==== READING TEXT

In the latest development in the Beverly Hills abortion clinic matter, two pro-choice advocacy organizations have launched a billboard campaign to fight for DuPont Clinic’s right to open in the city.
The LA Abortion Support Collective and the National Institute for Reproductive Health have sponsored five billboards urging people to sign a petition calling on Beverly Hills to uphold its commitment to ensuring a safe place for abortion seekers and providers. Due to city regulations, the billboards cannot be placed in Beverly Hills and are instead scattered across Los Angeles.
“The city is already home to medical offices that offer reproductive health services and has been very clear on its position of strongly supporting a person’s right to choose. The decision to rescind DuPont Clinic’s lease was not made by the city of Beverly Hills,” Public Information Officer Lauren Santillana told the Courier in response to the campaign.
DuPont Clinic was slated to open on Wilshire Boulevard in October 2023, but its landlord Douglas Emmett rescinded its lease in June 2023. The clinic has since filed lawsuits against Douglas Emmett and the city accusing them of colluding with anti-abortion activists to try and prevent the clinic from opening—allegations both parties deny.

========
==== INFORMATION PROVIDED

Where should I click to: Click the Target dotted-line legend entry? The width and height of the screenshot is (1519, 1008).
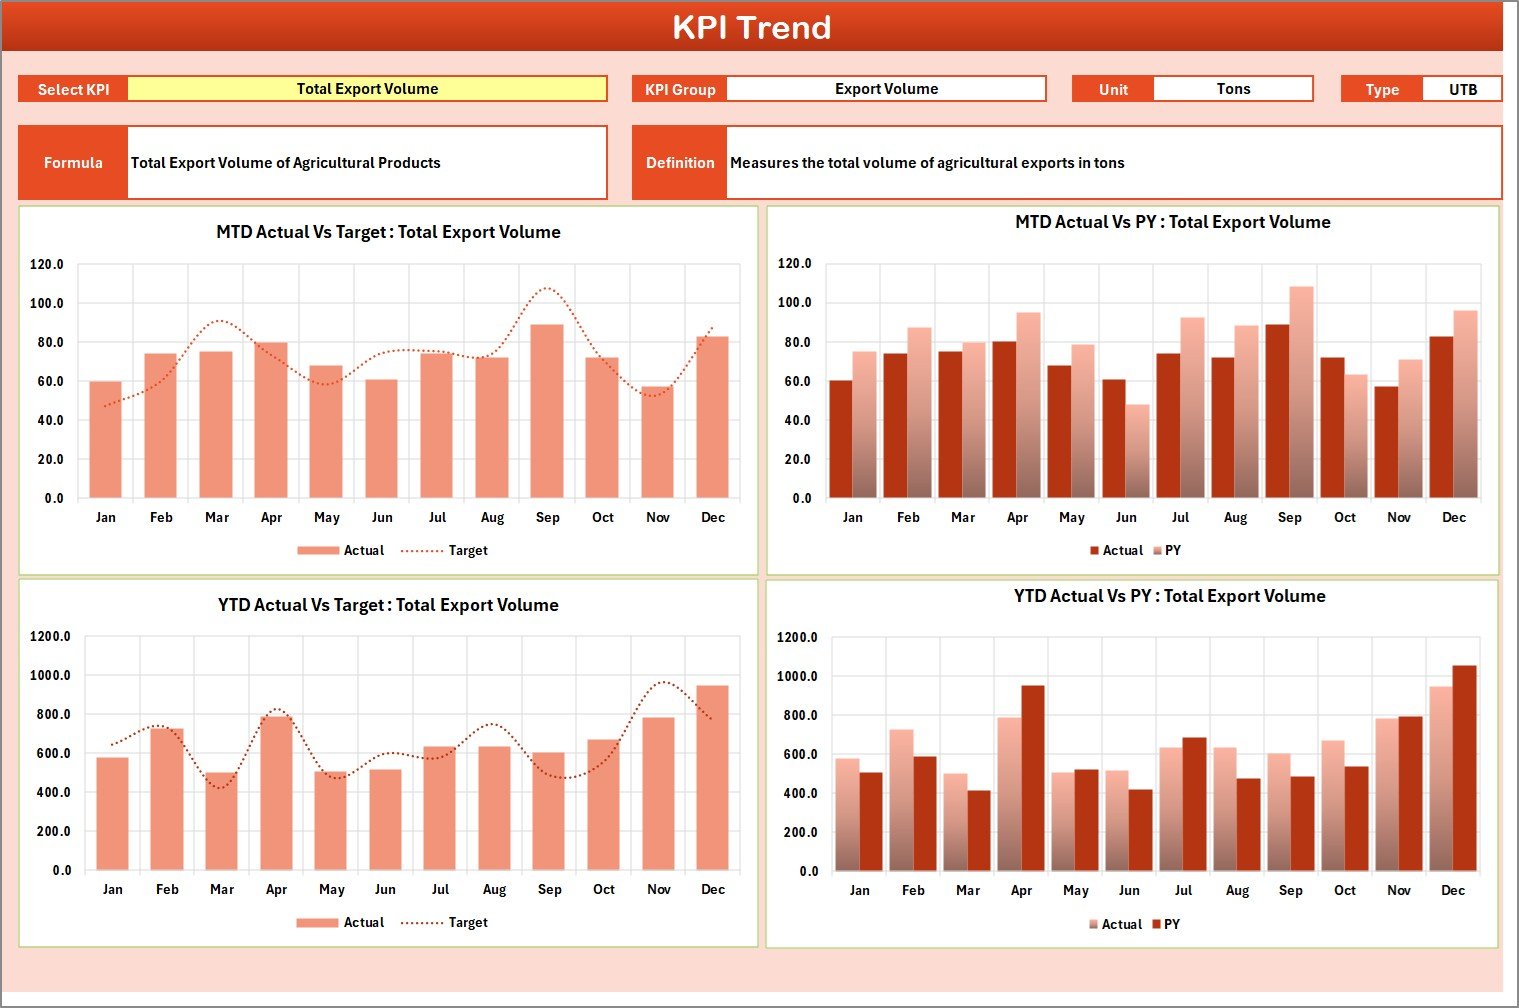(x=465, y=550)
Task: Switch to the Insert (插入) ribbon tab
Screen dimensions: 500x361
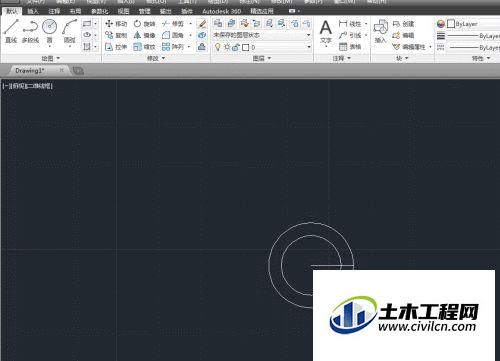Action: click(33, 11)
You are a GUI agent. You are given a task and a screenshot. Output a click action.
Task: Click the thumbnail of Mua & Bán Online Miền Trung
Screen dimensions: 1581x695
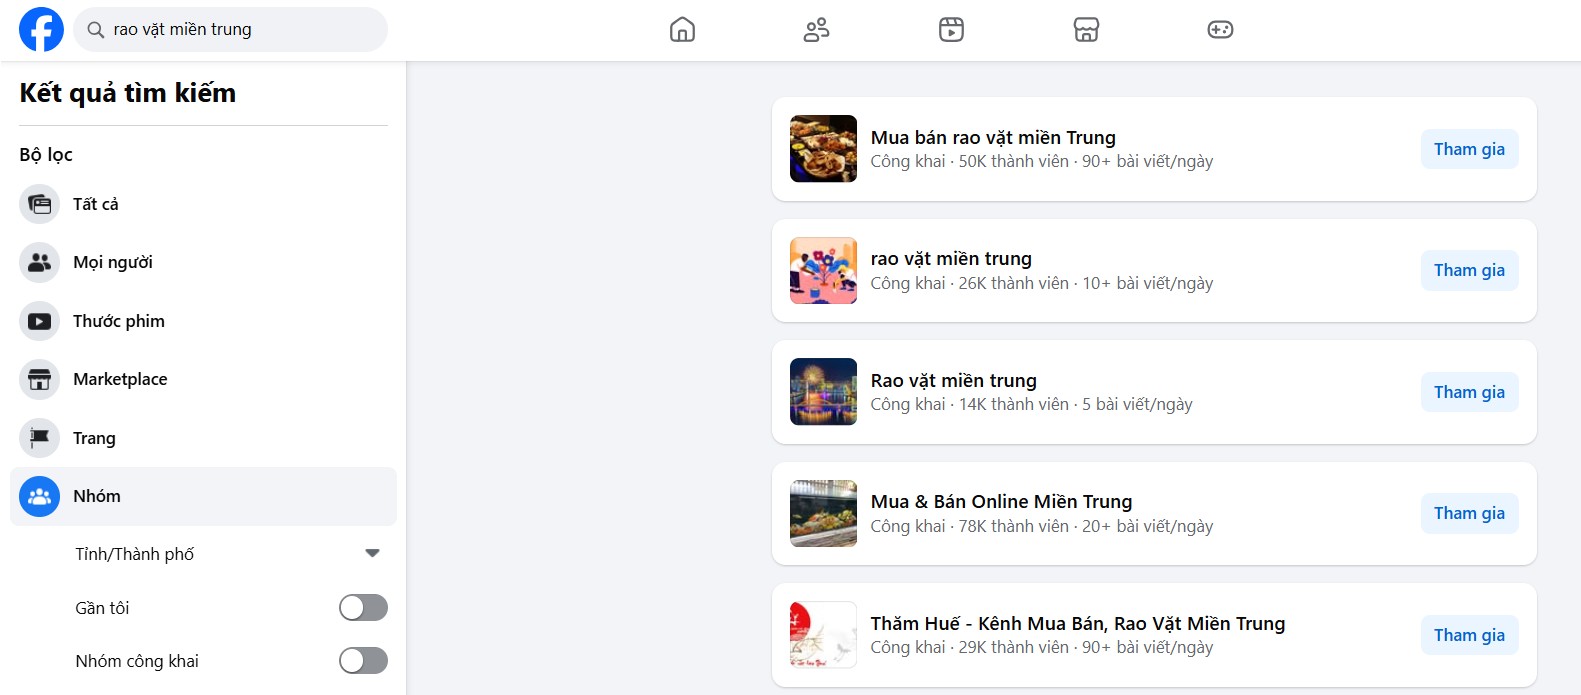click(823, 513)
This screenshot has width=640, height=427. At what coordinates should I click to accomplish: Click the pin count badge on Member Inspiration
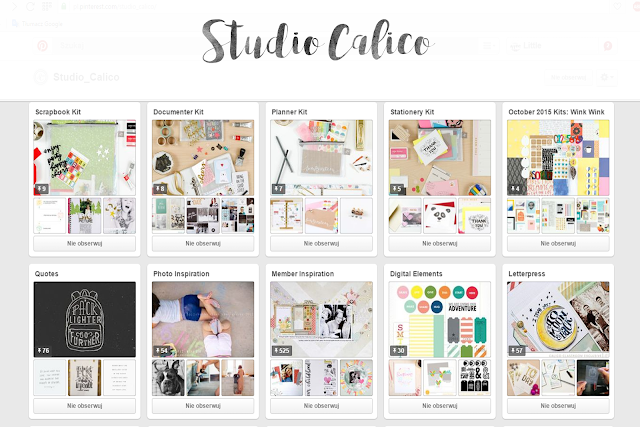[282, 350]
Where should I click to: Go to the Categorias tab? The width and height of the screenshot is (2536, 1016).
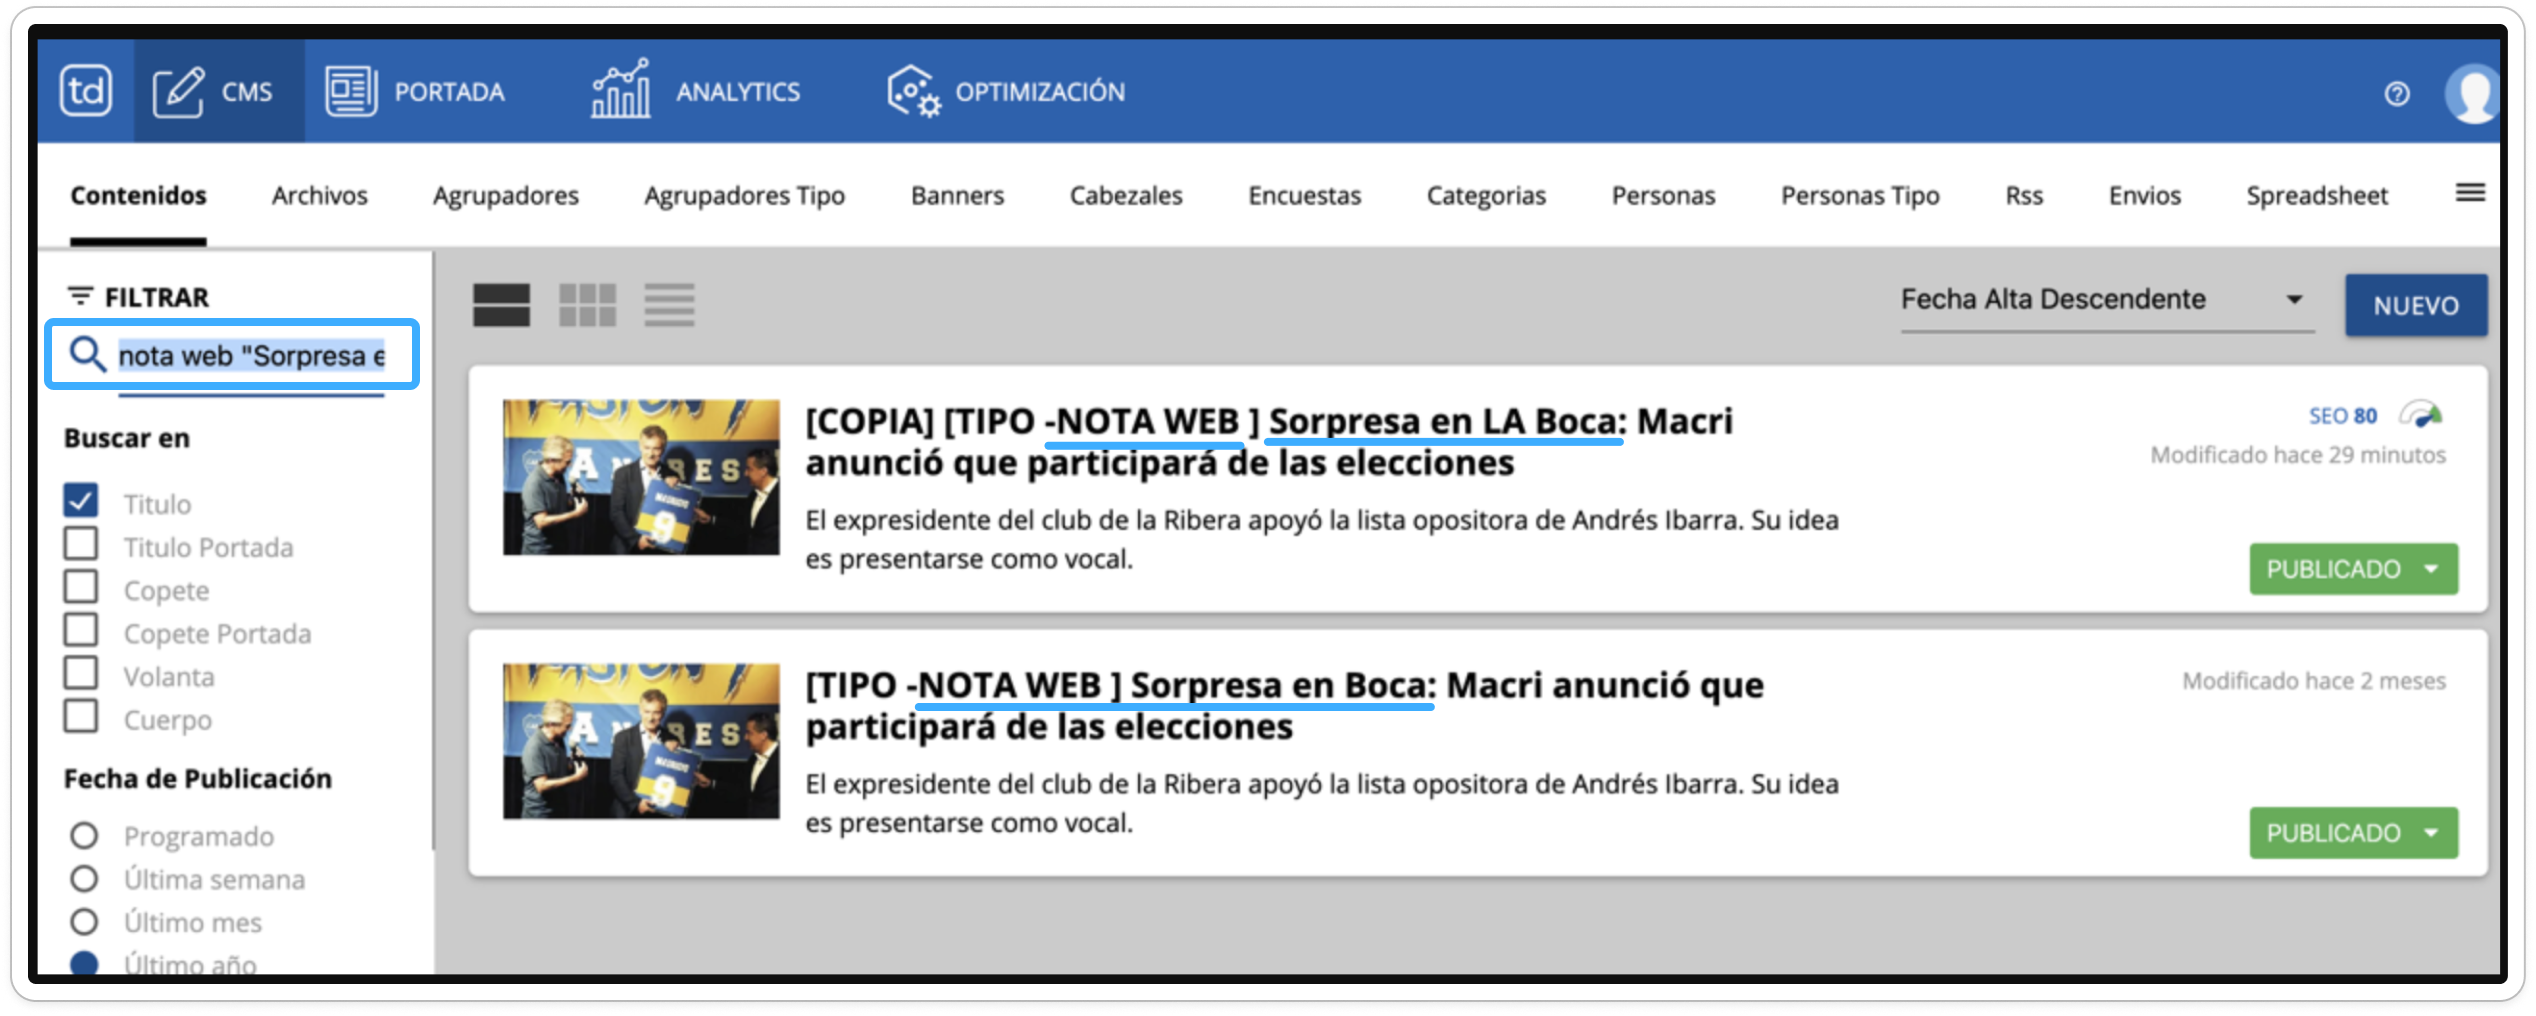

========

■ TASKS
- A) Answer these questions from the article on the Beverly Hills abortion clinic billboards:
(i) Where are the billboards located, and what keeps them out of Beverly Hills?
(ii) Which city official responded to the campaign?
(iii) In what month and year did Douglas Emmett rescind DuPont Clinic's lease?
- B) Pick up the article on the Beverly Hills abortion clinic billboards and continue it from its last sentence.
The entries come from a separate source and are unrelated to the text.

■ OUTPUTS BY TASK
- A)
(i) They are scattered across Los Angeles because city regulations bar them from Beverly Hills.
(ii) Public Information Officer Lauren Santillana.
(iii) June 2023.

- B)
“Elected leaders in California cannot claim to be pro-abortion champions while remaining silent and complicit when abortion clinics are blocked from opening,” said Bonyen Lee-Gilmore, VP of communications at the National Institute for Reproductive Health in a statement. “We call on the city of Beverly Hills to expand access to Californians and any person seeking care in this critical access state.”
The billboards will be located in Pico-Robertson, Mid-Wilshire, Whitter, Sun Valley and West Covina. In addition, the campaign includes a week-long mobile billboard truck, sidewalk decals and digital advertisements urging people to take action to support DuPont and protect abortion access.
DuPont Clinic is a Washington D.C.-based reproductive healthcare provider that specializes in the provision of late-term abortions. This, in particular, drew the ire of anti-abortion activist group Survivors of the Abortion Holocaust, which in late 2022 began holding regular protests outside of the proposed clinic location and in early 2023 began urging City Council members to deny DuPont permits to operate.
In its lawsuit against the city, DuPont Clinic alleges that “the city and Douglas Emmett have colluded together in the face of political pressure of the anti-abortion community instead of protecting DuPont and the right to abortion enshrined in the California Constitution.”
These are claims both the city and Douglas Emmett deny, but the pro-choice organizations believe.
“In a city and state with legal protections for abortion care, providers still cannot open the desperately needed clinics to provide the necessary abortion care later in pregnancy,” said Jess Fuselier, member of the Los Angeles Abortion Support Collective, in a statement. “Extremist behavior spreads misinformation about abortion, especially abortion later in pregnancy, and cannot be tolerated by our elected officials or police in LA, Beverly Hills or anywhere.”
The billboard campaign is set to run through early February. The lawsuits filed against the city and Douglas Emmett are pending judgment in the Superior Court of Los Angeles.